ACTION ITEM
Report how many lines of the data below contain "agent". Give nothing besides the number.

[Stored entries]
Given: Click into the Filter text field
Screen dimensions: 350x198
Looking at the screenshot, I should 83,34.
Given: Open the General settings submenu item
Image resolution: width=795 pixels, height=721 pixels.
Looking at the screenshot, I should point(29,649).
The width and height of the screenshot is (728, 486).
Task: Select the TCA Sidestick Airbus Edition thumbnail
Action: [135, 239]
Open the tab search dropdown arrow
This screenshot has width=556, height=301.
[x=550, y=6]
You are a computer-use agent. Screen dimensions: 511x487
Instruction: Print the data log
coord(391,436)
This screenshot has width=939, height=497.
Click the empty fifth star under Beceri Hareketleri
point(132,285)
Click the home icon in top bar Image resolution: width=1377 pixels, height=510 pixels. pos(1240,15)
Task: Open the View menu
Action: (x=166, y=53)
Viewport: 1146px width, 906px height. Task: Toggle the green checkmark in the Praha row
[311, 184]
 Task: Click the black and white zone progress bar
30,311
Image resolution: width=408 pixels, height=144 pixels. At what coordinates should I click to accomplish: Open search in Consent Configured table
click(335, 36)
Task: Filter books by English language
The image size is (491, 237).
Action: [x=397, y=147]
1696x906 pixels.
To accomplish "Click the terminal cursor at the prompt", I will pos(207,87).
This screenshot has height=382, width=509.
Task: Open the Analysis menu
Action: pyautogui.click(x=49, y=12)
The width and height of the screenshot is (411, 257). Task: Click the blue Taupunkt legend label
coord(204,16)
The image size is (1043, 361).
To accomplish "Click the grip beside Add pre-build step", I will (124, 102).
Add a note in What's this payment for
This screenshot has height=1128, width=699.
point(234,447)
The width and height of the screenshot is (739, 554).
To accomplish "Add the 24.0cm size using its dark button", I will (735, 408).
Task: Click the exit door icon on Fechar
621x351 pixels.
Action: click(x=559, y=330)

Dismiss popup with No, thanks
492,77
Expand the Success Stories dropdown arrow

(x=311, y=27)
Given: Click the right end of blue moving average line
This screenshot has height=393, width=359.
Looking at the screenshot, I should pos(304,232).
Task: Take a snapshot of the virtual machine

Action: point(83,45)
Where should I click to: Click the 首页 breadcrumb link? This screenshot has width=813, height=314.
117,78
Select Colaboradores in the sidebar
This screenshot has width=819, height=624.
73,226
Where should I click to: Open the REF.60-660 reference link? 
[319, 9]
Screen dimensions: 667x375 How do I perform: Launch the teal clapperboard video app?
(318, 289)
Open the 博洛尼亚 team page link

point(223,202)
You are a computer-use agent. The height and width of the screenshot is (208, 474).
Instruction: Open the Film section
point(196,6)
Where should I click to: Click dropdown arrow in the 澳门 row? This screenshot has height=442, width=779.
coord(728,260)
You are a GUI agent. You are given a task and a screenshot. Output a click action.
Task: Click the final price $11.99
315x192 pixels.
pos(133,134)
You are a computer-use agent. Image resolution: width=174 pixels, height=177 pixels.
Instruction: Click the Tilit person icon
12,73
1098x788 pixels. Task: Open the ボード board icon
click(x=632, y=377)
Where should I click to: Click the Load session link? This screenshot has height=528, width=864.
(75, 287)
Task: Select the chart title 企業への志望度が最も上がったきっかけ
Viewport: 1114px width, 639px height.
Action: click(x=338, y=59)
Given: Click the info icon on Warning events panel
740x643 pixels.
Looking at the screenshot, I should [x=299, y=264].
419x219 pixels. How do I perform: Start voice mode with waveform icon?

EXERCISE SOLUTION
4